在 2018年8月23日,下午4:11,Fabian Hueske <[hidden email]> 写道:

Hi Henry,

Flink is an open source project. New build-in functions are constantly contributed to Flink. Right now, there are more than 5 PRs open to add or improve various functions.

If you find that some functions are not working correctly or could be improved, you can open a Jira issue. The same applies to missing functions.
Before opening an issue, it would be good to check if there's another issue for the same problem.
After opening a Jira issue, you can either wait for somebody to pick it up or contribute the function yourself.
The scalar function umbrella Jira issue [1] explains what needs to be done to add a function.

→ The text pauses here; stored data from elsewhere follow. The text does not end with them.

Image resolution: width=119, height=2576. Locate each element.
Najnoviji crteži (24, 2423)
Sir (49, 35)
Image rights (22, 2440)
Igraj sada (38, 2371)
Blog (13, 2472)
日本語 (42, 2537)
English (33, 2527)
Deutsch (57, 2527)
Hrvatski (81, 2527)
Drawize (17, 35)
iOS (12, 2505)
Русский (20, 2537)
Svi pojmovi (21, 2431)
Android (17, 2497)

Contributing scalar functions is a good way to get involved with the Flink development.

Best, Fabian


Am Do., 23. Aug. 2018 um 09:16 Uhr schrieb 徐涛 <[hidden email]>:
Hi All,
        I found flink is lack of some basic functions , for example string split, regular express support, json parse and extract support, these function are used frequently in development , but they are not supported, use has to write UDF to support this.
        And some of the provided functions are lack of usability, for example log(2, 1.0) and exp(1.0)  with double params are not supported. I think they are not hard to implement and they are very basic functions.
        Will flink enhance the basic functions , maybe in later releases?

Best,
Henry